Department of Pharmaceutical Analysis

Laurens De Meyer

Laboratory of Pharmaceutical Process Analytical TechnologyLaurens.jpg

Ottergemsesteenweg 460
B-9000 Gent (Belgium)
Tel.: +32-9-264.80.82
Fax: +32-9-222.82.36
E-mail: Laurens.DeMeyer@UGent.be
Education: Pharmacist (Master in Industrial Pharmacy)

Continuous freeze-drying concept for biopharmaceutical products

Since large molecules are considered the key driver of growth for the pharmaceutical industry, the focus is shifting from small molecules to biopharmaceuticals. Among the list of Food and Drug Administration (FDA) and European Medicine Agency (EMA) approved biopharmaceutical products (> 300), approx. 50% are freeze-dried products. This indicates that freeze-drying is the preferred way of stabilizing biopharmaceutical drug products that are unstable in aqueous solution (e.g., water mediated degradation pathways), despite the high cost and energy consumption and long processing time linked to this manufacturing technique. The largest fraction of freeze-dried biopharmaceutical products are therapeutic protein formulations and vaccines. Influential biopharmaceutical companies predict a compound annual growth rate (CAGR) of 4.4% for biopharmaceutical products as contrasted to small-molecule products with a growth rate below 1%.

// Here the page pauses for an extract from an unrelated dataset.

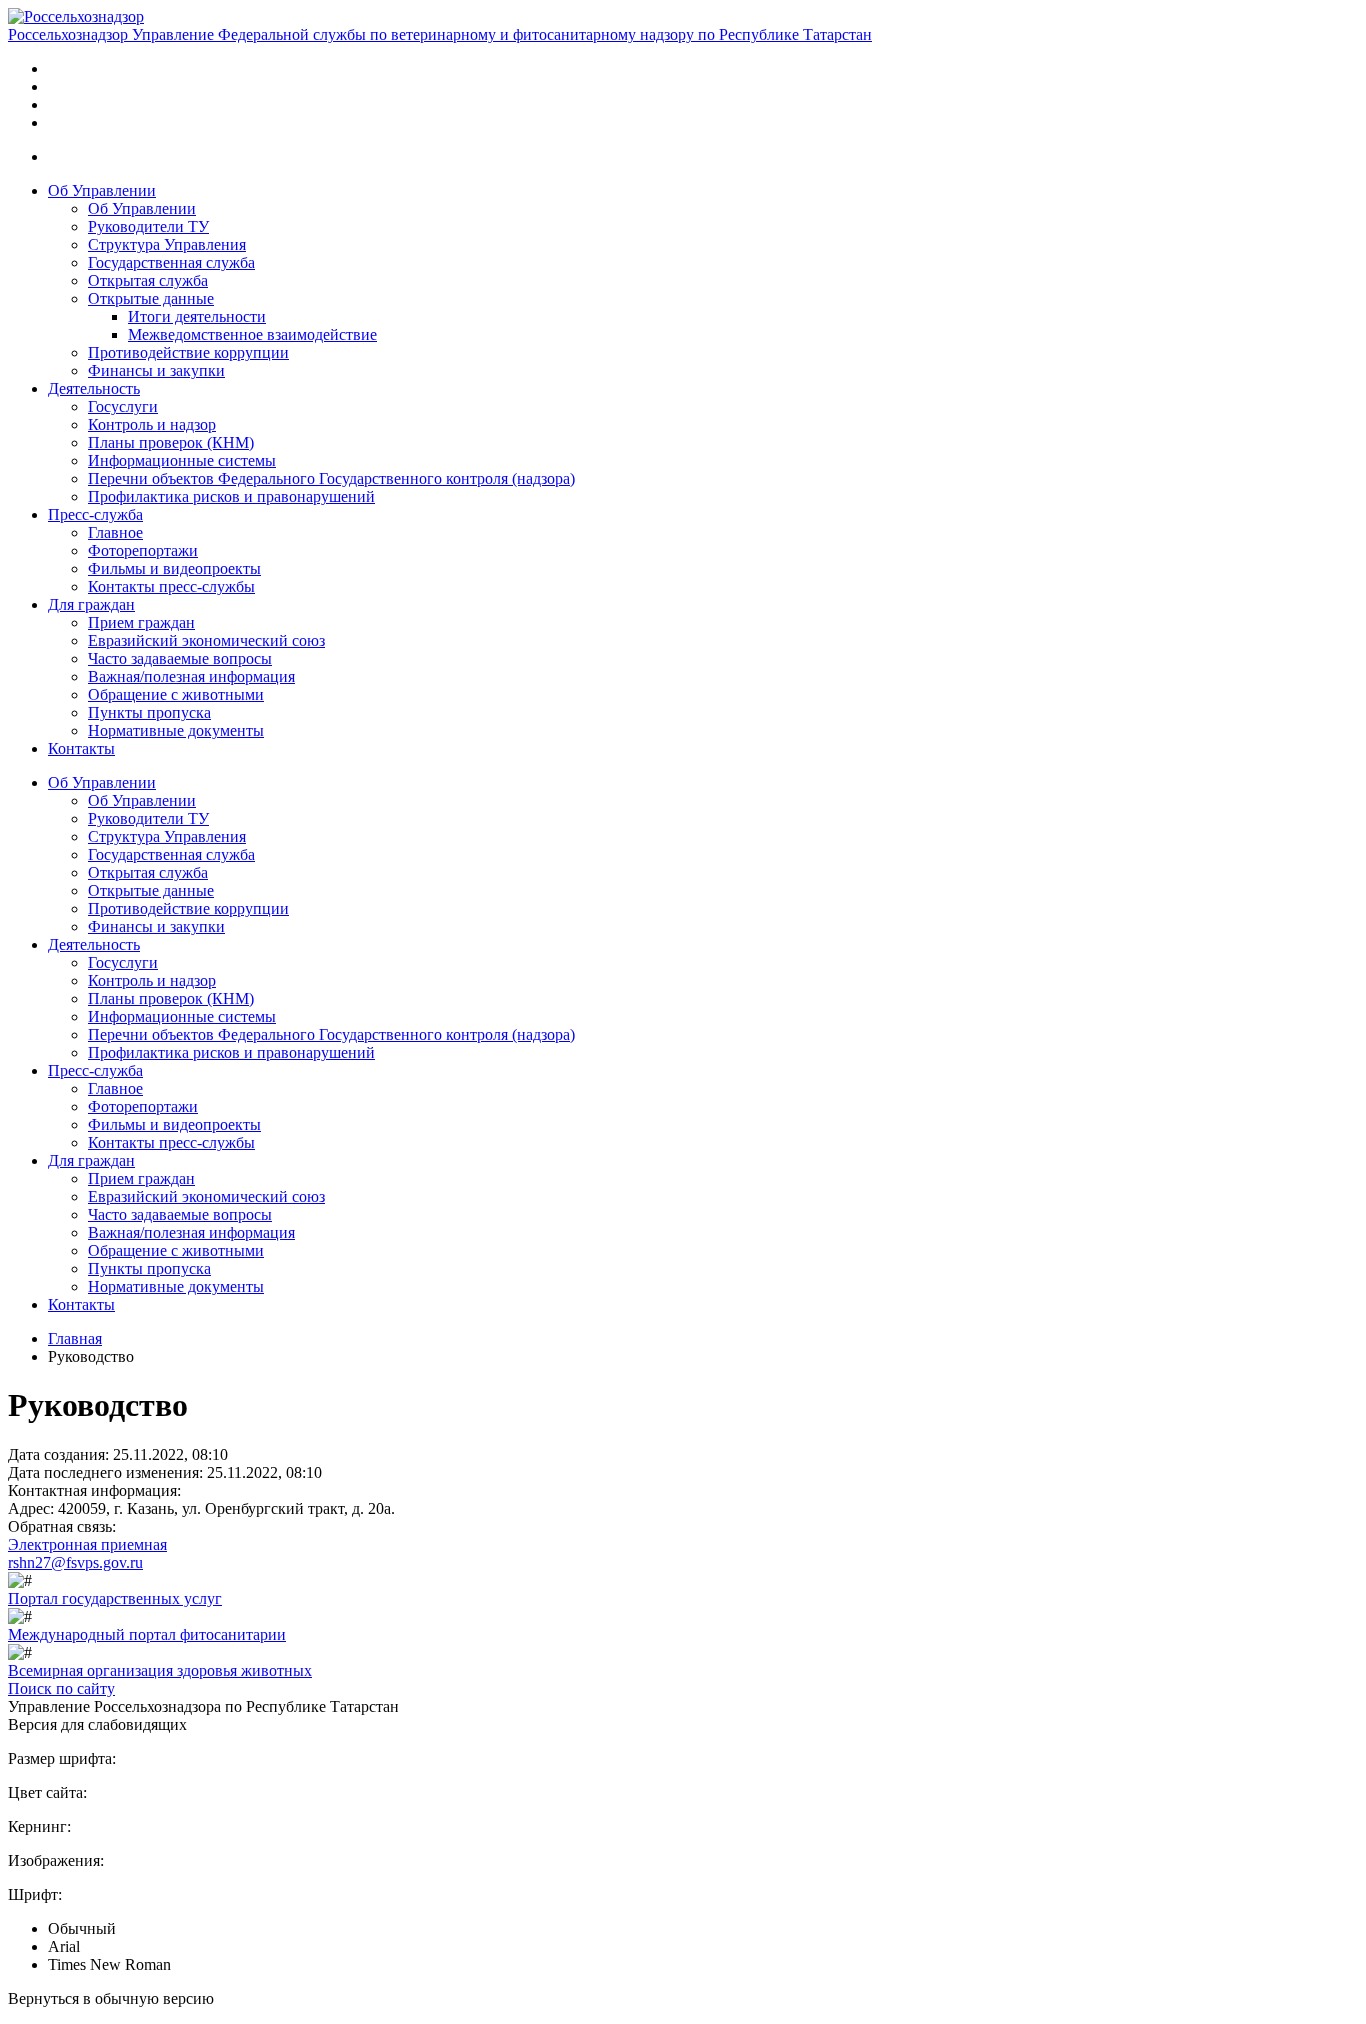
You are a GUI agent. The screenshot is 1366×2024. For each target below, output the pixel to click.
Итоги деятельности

Freeze-drying (lyophilisation) is a drying process that consists of three consecutive steps: freezing, primary drying (ice removal by sublimation) and secondary drying (removal of unfrozen water). Conventional pharmaceutical freeze-drying is performed batch-wise: vials are placed on temperature-controlled shelves in the drying chamber. However, batch wise freeze-drying is associated with significant disadvantages:

  1. The freezing step is uncontrolled which has a significant impact on the consecutive drying steps.
  2. The heat transfer in the freeze-drying chamber is uneven, which results in temperature differences in vials that are placed at different locations on the freeze-drier shelves.
    Both disadvantage 1 and 2 result in an uncontrolled vial-to-vial and batch-to-batch end product variability.
  3. Freeze-drying is a slow, and hence time-consuming and expensive process.
  4. Freeze-drying is a batch process, but the handling equipment before (filling) and after (capping, packaging) the process is continuously operated.
  5. The handling equipment takes up a large area of space which is very expensive because of the high standards of cleanliness and sterility.
  6. A batch freeze-drier is commonly designed and optimized to only process the largest applicable amount of vials.
  7. The installation is subject to various thermal and pressure conditions which can lead to thermal inefficiencies, so the transient conditions may not be well defined.
  8. The course of the freeze drying process cannot be monitored at the scale of the individual vial: the product behaviour (at molecular level) in each vial during freeze-drying is unknown.
  9. Up-scaling requires complete re-optimisation and re-validation of the process.

The aim of this PhD thesis is to perform the fundamental research needed for providing a continuous freeze-drying concept. The main focus will be on the freezing step.

The continuous freeze-drying concept starts with a continuous freezing step where the vials are spin frozen. To achieve this, the filled vials are rotated along their longitudinal axis, creating a thin frozen product layer on the entire vial wall. The surface area will be larger compared to traditional batch freeze-drying.

Some research questions arise with this new freezing method:

  1. Continuous spin freezing allows us to use more and faster cooling rates compared to traditional freeze-driers. It should be examined if these parameters affect the drying processes and the product quality.
  2. To protect proteins during the freezing step, cryoprotectants are added to the formulation. It should be examined if these protectants are still needed, if the stress mechanisms are the same as those in batch freeze-drying or if other protection strategies are needed.
  3. During the spin freezing, the vials are rotated rapidly. It should be evaluated if this can cause protein degradation or aggregation.
  4. Rotation of the vials is expected to trigger the onset of the ice nucleation. This will overcome the supercooling variability in batch freeze-drying. But it should be evaluated if supercooling variability is eliminated and if the degree of supercooling can be controlled.
  5. Traditional formulations contain standard excipients like buffers, cryoprotectans, lyoprotectans, bulking agents,… It should be examined if these excipients are still needed or if other excipients should be added to the formulation.